China needs to ensure that risks presented by a slowing economy do not morph into social risks, the state planner said on Friday, acknowledging the problems the country faces should unemployment rise.
Keeping unemployment low is a top policy priority for China's stability-obsessed government, a task that it has admitted will become more difficult as growth grinds towards a 25-year low this year.
The government should "further improve the social security system ... to ensure economic risks do not morph into social risks", the National Development and Reform Commission said in an online statement without mentioning unemployment.
"When issuing major policies and reform measures, (the government) should insist on carrying out social stability assessments," it said.
China has no reliable official measure of joblessness, which has hovered around 4 percent in cities for 12 consecutive years.

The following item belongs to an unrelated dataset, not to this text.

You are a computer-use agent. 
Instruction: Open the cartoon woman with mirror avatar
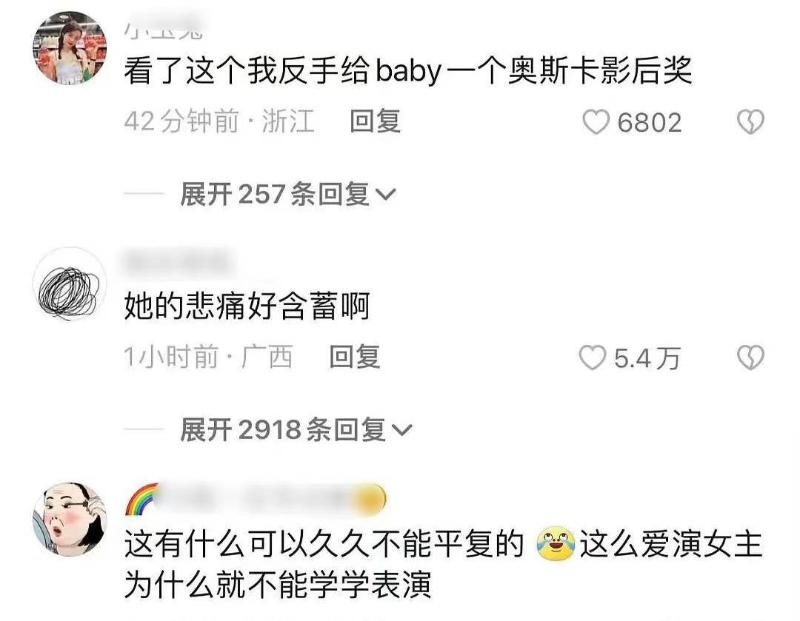tap(70, 519)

But all official accounts suggest that the labour market has held up well and there is no anecdotal evidence of a rise in protests or unrest.

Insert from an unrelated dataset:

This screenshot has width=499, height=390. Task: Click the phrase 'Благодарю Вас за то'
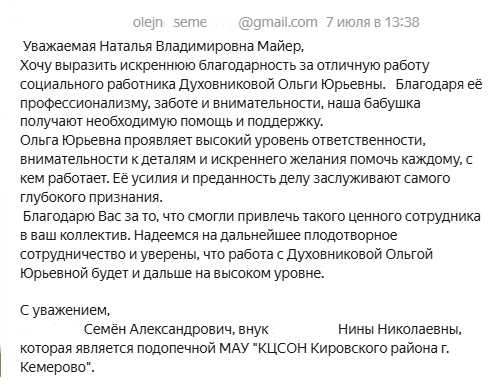[89, 216]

That said, the Ministry of Human Resources and Social Security warned earlier this month that it sees "structural" challenges in the labour market in the second half of the year.
Some provinces, such as the northeastern rust belt, have been hit by job losses due to their reliance on polluting businesses such as steel making and mining, which are being scaled back.
Industries such as steel and cement production have also shrunk due to supply gluts.
The transformation of large state-owned firms, resource-rich regions and old industrial towns would be stepped up to help them move up the value chain, the commission said.